Here are four ideas:

  1. Aim your marketing effort at millennial segments that demonstrate financial maturity. In other words, define the customer you want. These may be young growing families, career-oriented savers, credit users. All millennials don’t offer the same profit potential.
  2. Break perceptions that your’s is a bank for dads. Look for ways to reposition yourself as a younger-focused institution. Liberty Bank has sponsored a “Taco Crawl,” concerts for children, architectural bike tours and previews of Hunger Game movies to help dispel the image of a sleepy, older institution.
  3. Millennials are sinking in debt and they want advice. Give it to them by sponsoring webinars and seminars on paying off student loans, saving for a home or going debt-free. We created two comic strips for our website with tips on reducing debt. The strips both broke perceptions of a staid old institution and conveyed helpful information using a novel, contemporary medium.
  4. Partner with local organizations that have millennial appeal. Avoid blatant commercialism that will turn off millennial audiences, but consider sponsoring musical performances at coffee houses, homeownership classes with nonprofits, and free tune-ups with local bike stores

When Millennials look for financial advice, where do they turn?

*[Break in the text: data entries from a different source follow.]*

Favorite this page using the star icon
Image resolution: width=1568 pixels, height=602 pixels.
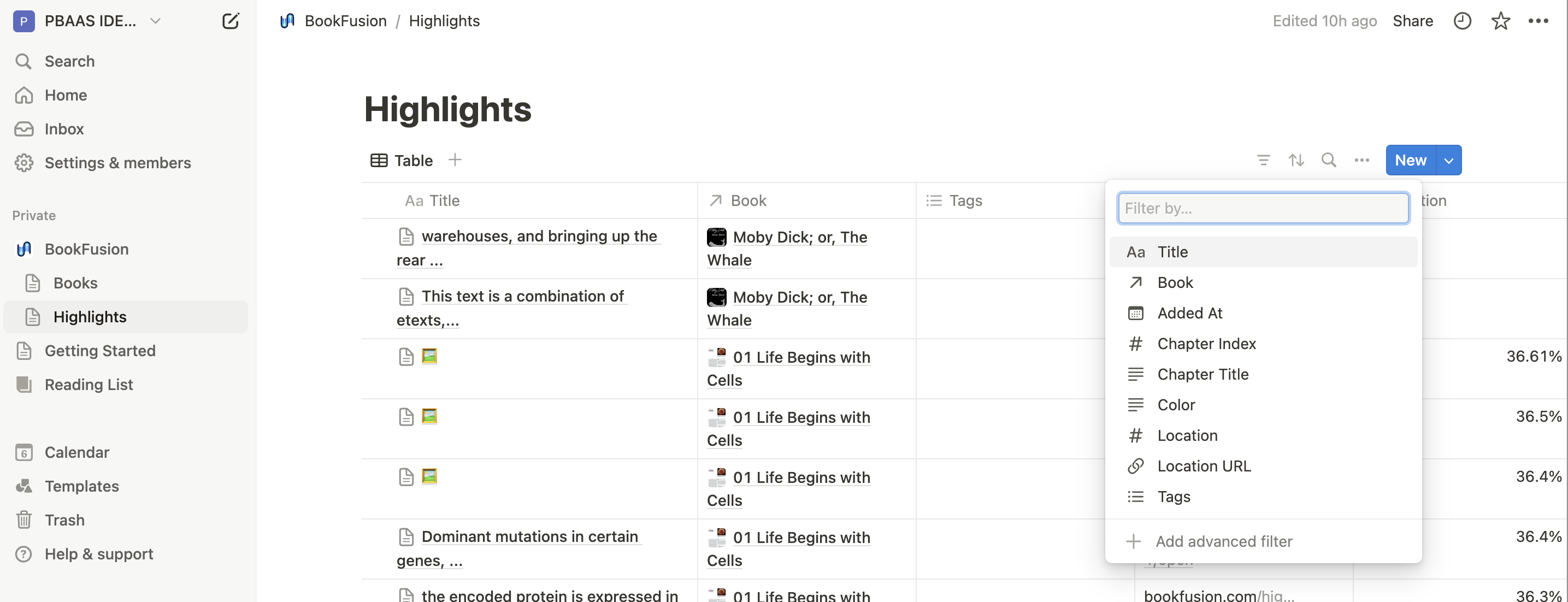[1501, 20]
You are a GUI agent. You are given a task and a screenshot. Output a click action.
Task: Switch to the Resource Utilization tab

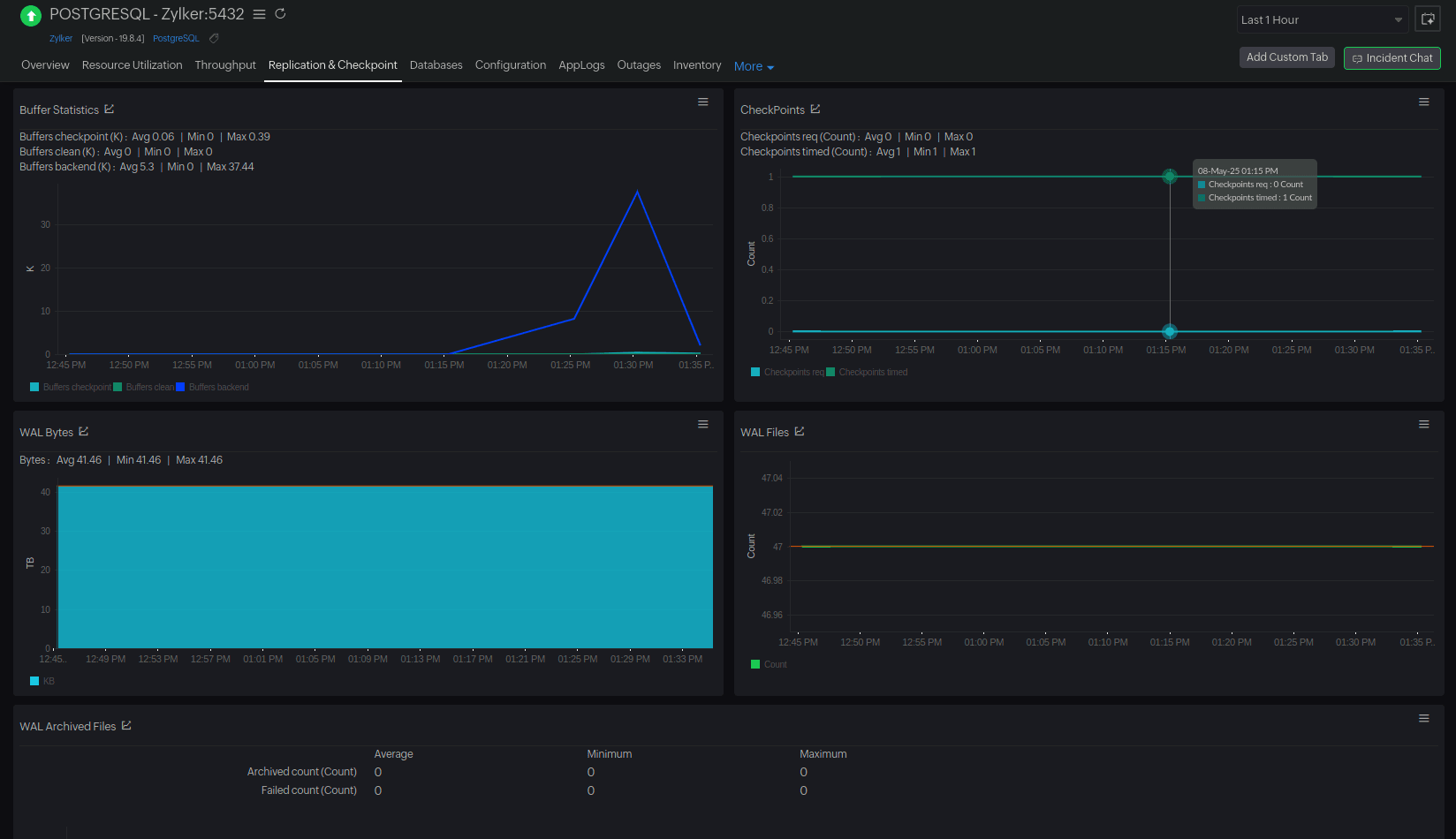(132, 65)
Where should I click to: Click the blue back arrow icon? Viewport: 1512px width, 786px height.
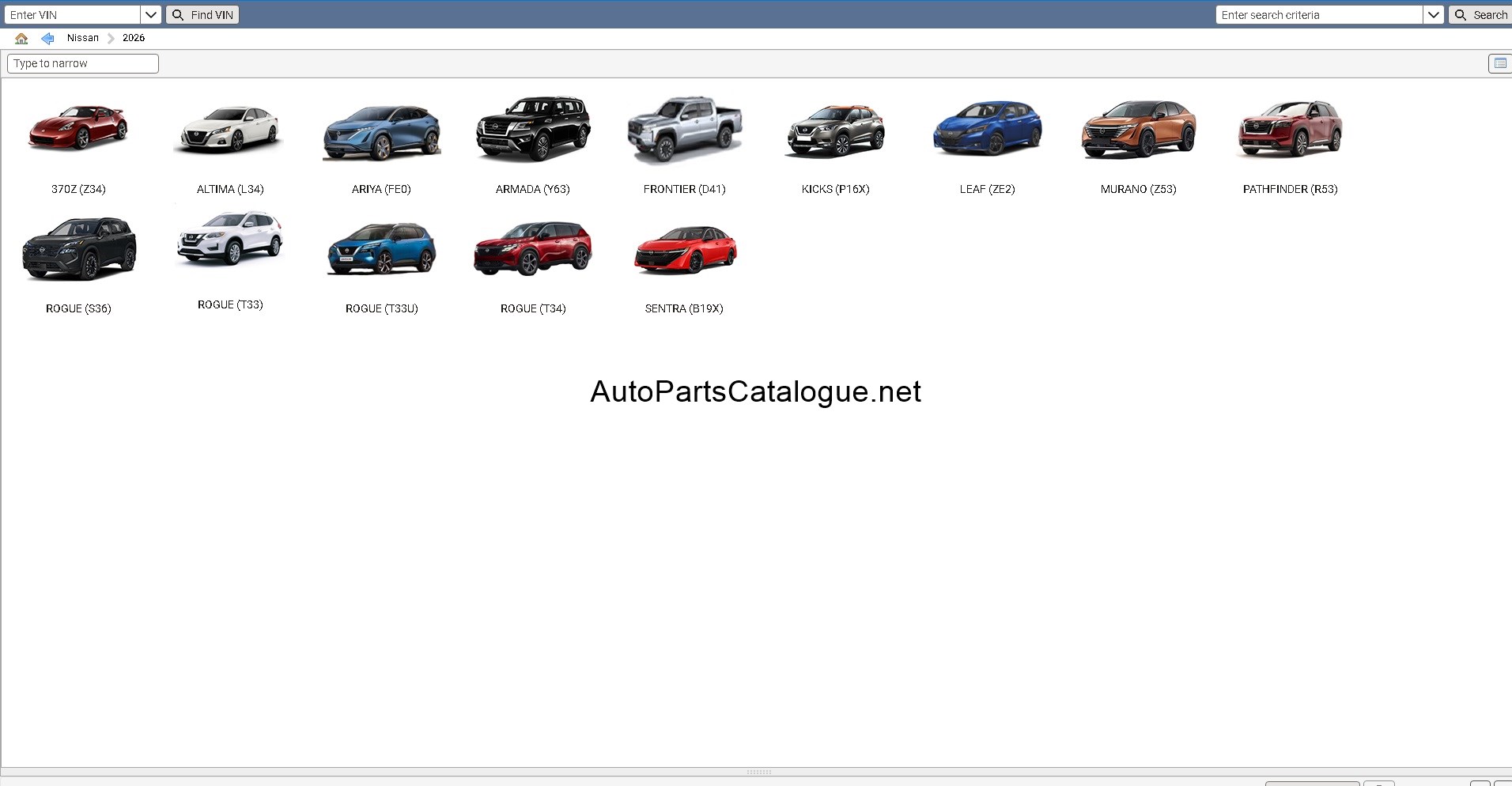pos(47,38)
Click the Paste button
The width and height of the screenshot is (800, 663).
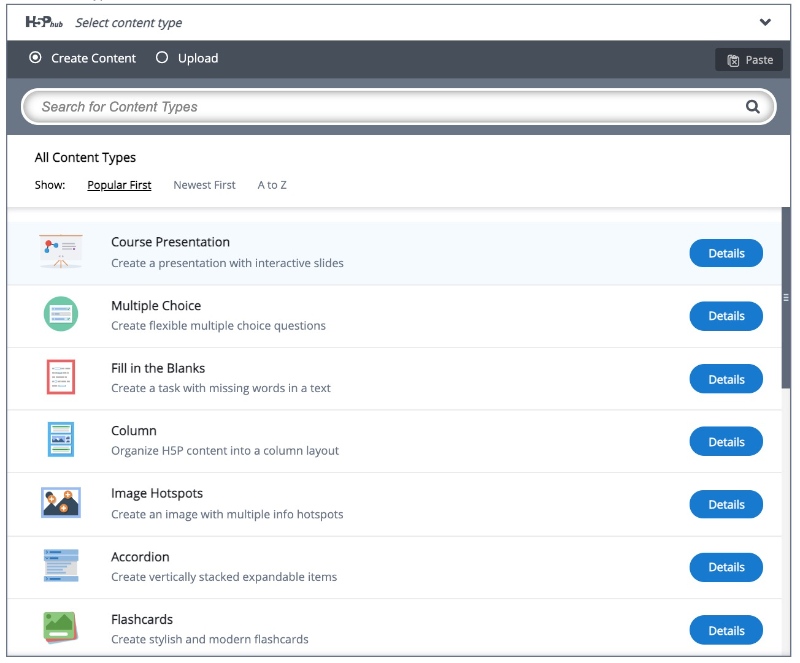click(748, 59)
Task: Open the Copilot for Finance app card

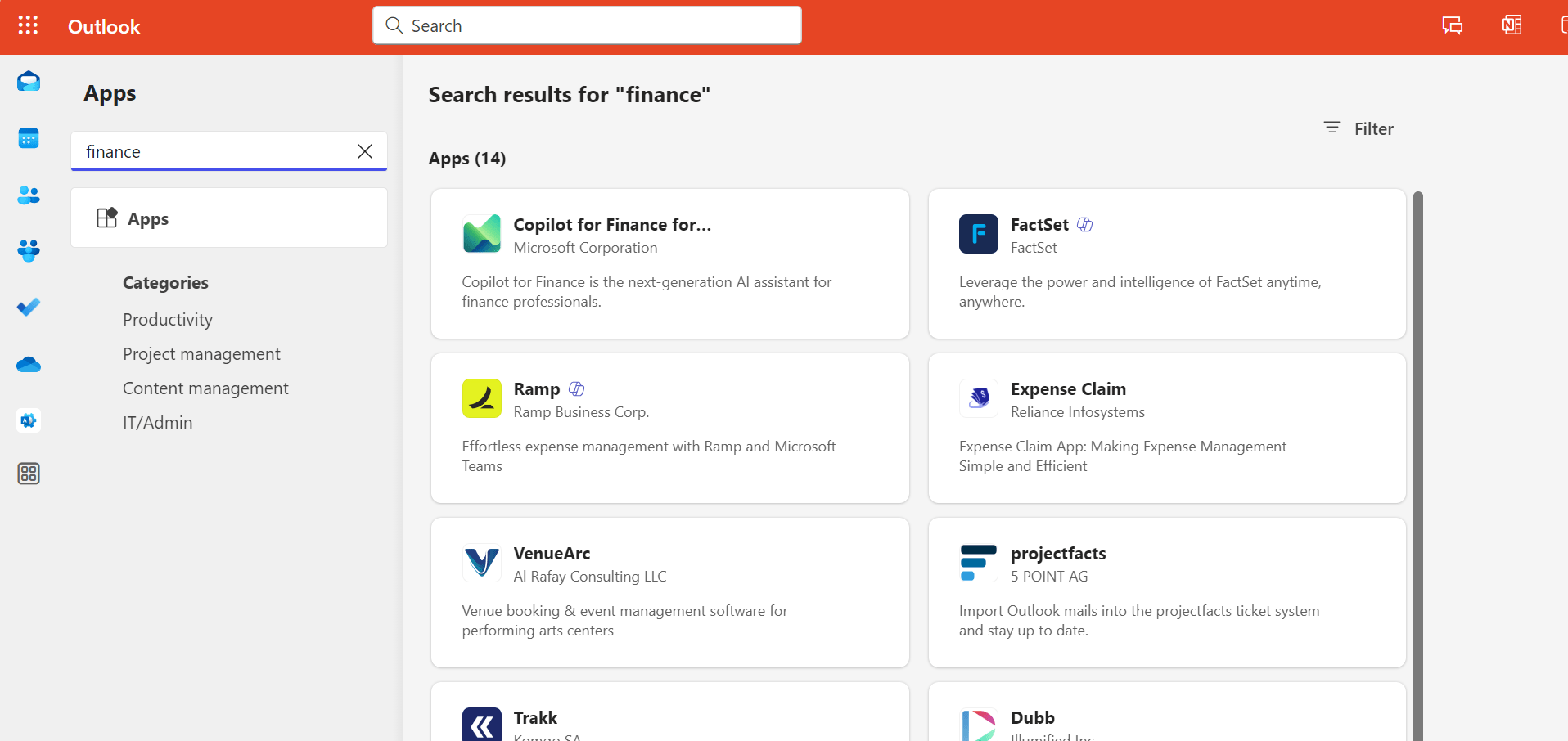Action: click(669, 263)
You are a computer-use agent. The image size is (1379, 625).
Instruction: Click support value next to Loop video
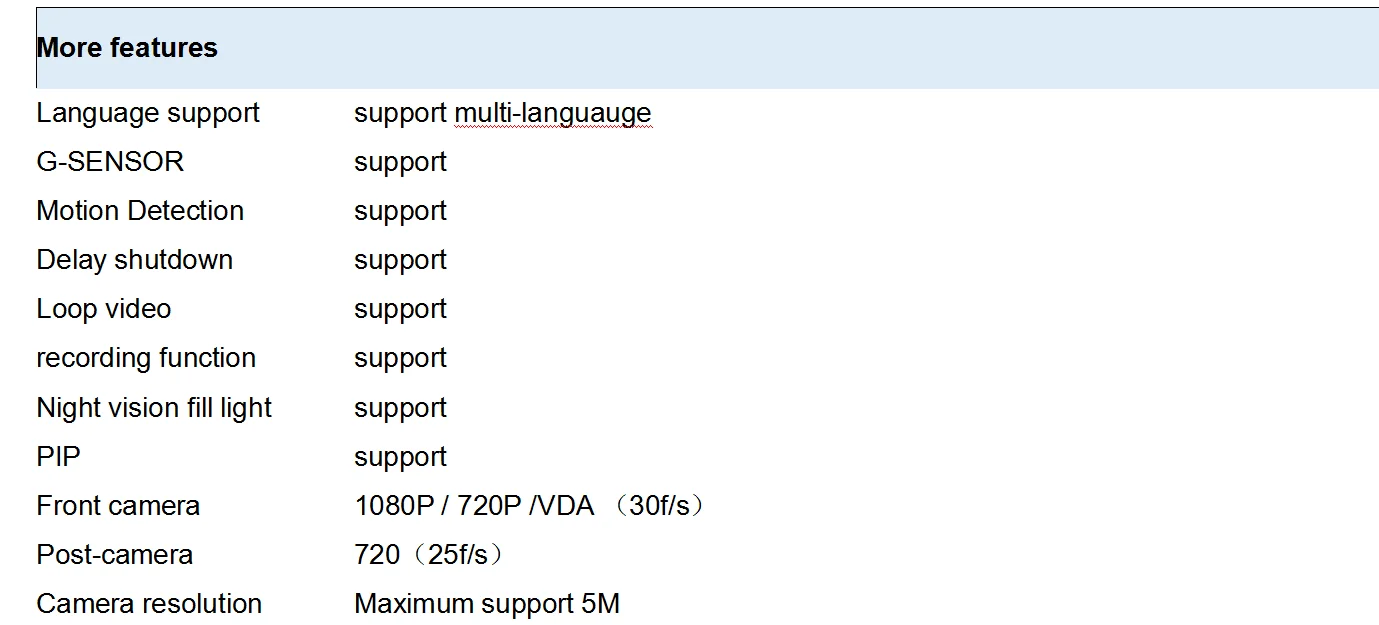point(400,310)
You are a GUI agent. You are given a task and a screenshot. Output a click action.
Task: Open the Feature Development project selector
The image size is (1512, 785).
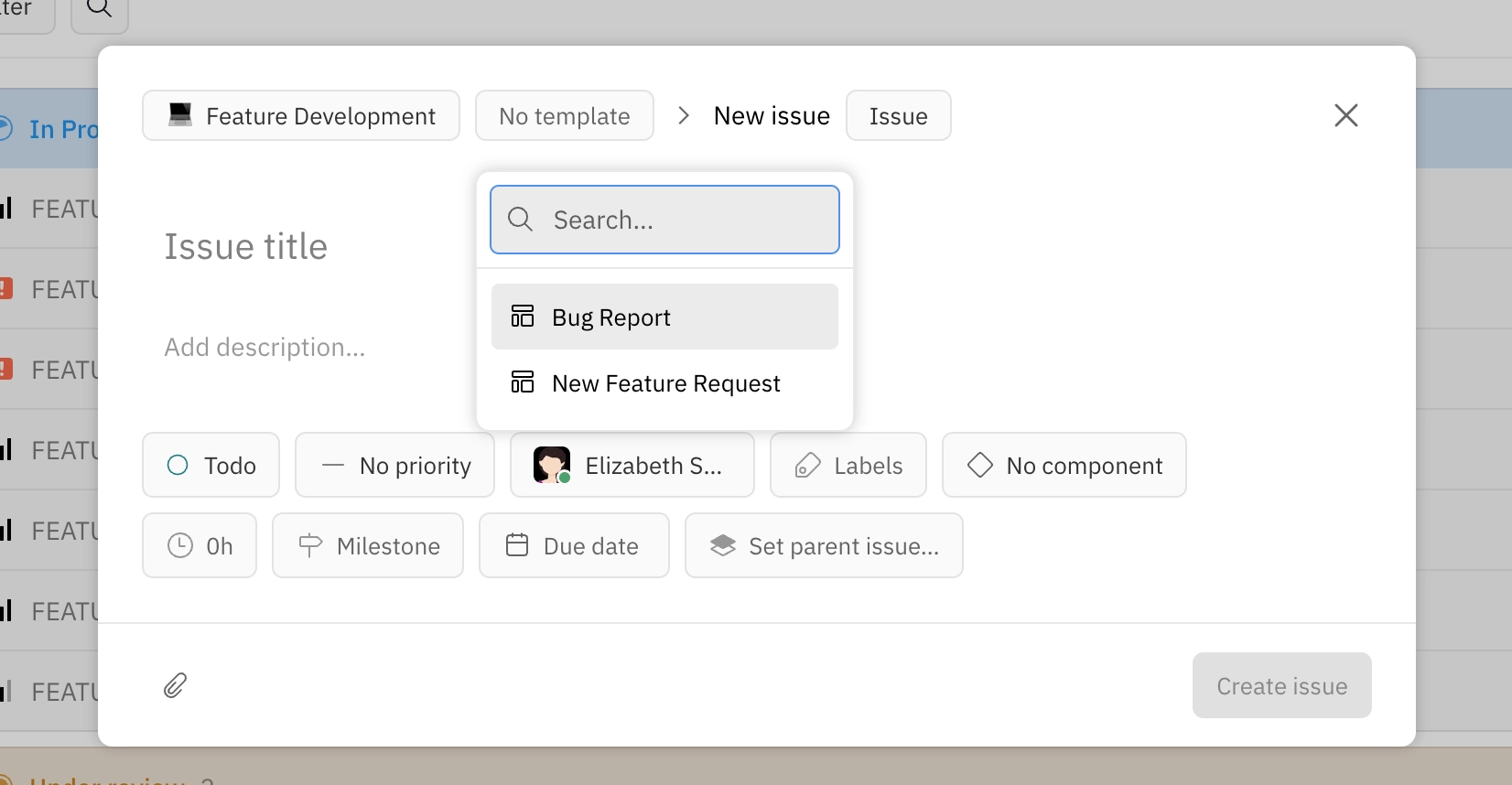[300, 115]
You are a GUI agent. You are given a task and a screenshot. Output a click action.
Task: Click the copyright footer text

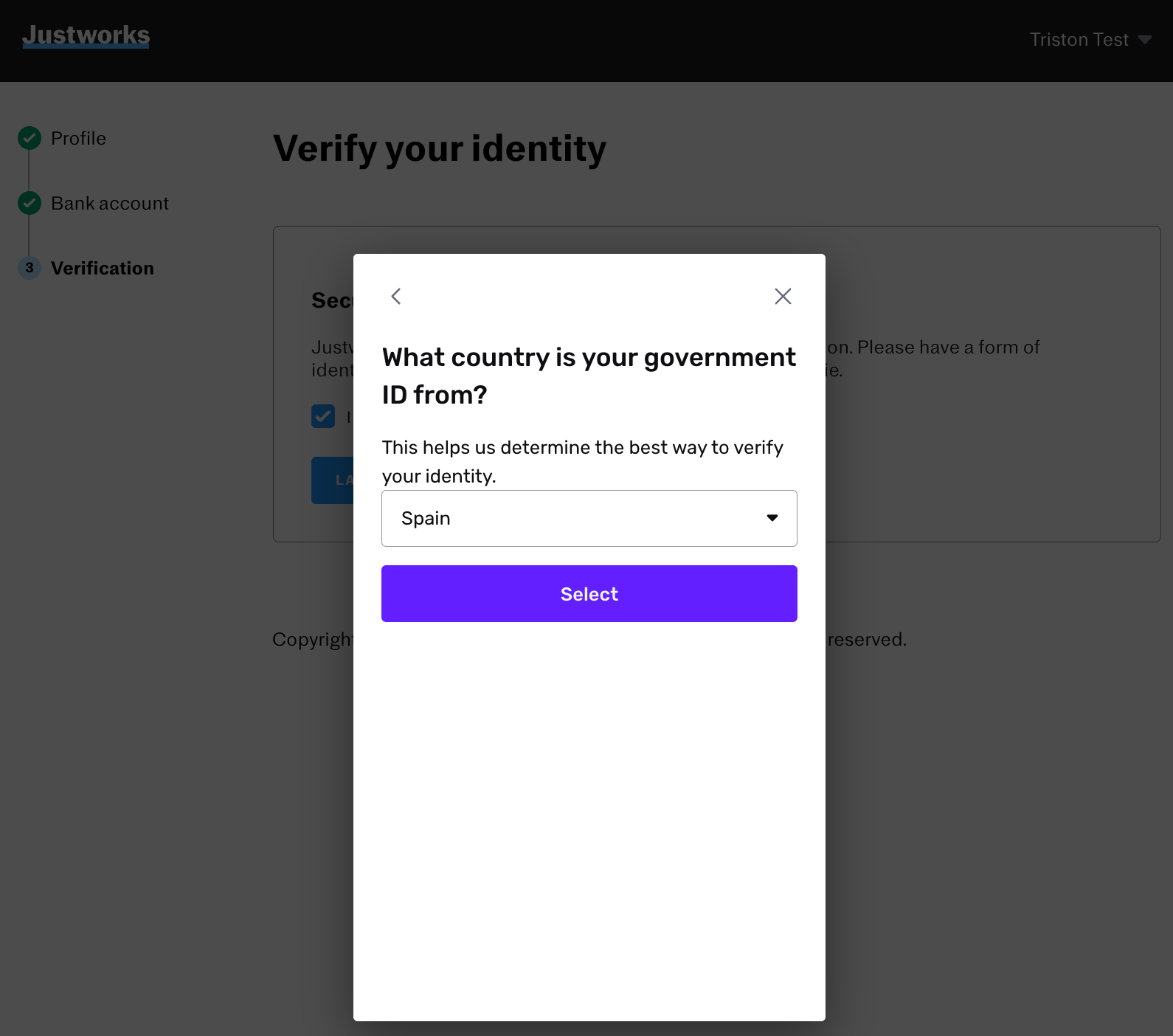click(313, 639)
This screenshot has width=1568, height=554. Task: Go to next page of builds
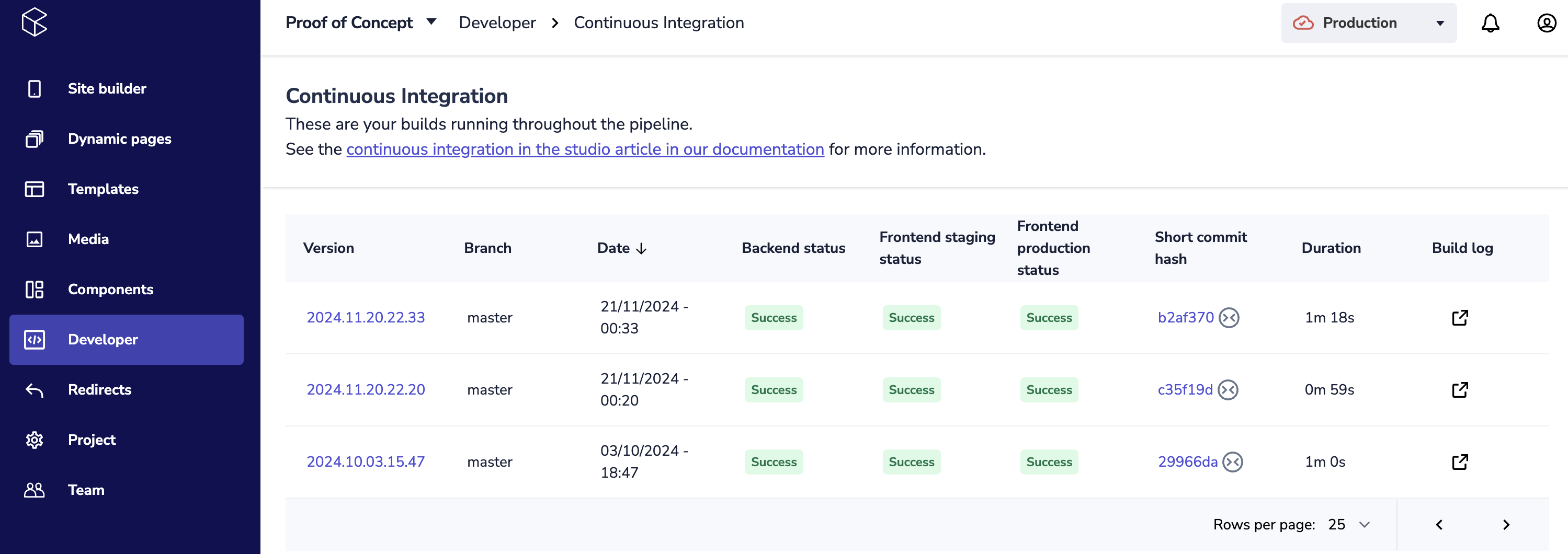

According to a 2014 TD Bank survey, their primary go-to source is parents. Our job is to bring them into the fold earlier.

If banks can break millennial misperceptions and offer meaningful introductions to the community bank experience, they can go a long way towards creating a customer for life. Banks may not achieve “cool” status but luring in millennials can be another way of proving that Dad Knows Best.

Kevin Tynan is senior vice president marketing at Liberty Bank for Savings, Chicago.